Defining Refactoring

I'm always a little leery of definitions because everyone has his or her own, but when you write a book you get to choose your own definitions. In this case I'm basing my definitions on the work done by Ralph Johnson's group and assorted associates.

The first thing to say about this is that the word Refactoring has two definitions depending on context. You might find this annoying (I certainly do), but it serves as yet another example of the realities of working with natural language.

The first definition is the noun form.

Refactoring (noun): a change made to the internal structure of software to make it easier to understand and cheaper to modify without changing its observable behavior.

You can find examples of refactorings in the catalog, such as Extract Method and Pull Up Field. As such, a refactoring is usually a small change to the software, although one refactoring can involve others.
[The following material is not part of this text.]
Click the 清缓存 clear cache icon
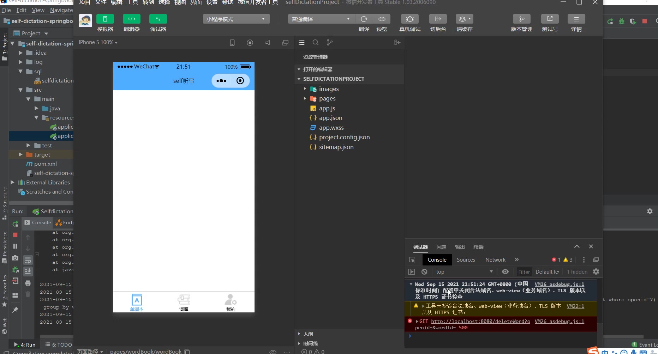This screenshot has width=658, height=354. click(x=464, y=19)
For example, Extract Class usually involves Move Method and Move Field.

The other usage of refactoring is the verb form

Refactor (verb): to restructure software by applying a series of refactorings without changing its observable behavior.

So you might spend a few hours refactoring, during which you might apply a couple of dozen individual refactorings.

I've been asked, "Is refactoring just cleaning up code?" In a way the answer is yes, but I think refactoring goes further because it provides a technique for cleaning up code in a more efficient and controlled manner. Since I've been using refactoring, I've noticed that I clean code far more effectively than I did before. This is because I know which refactorings to use, I know how to use them in a manner that minimizes bugs, and I test at every possible opportunity.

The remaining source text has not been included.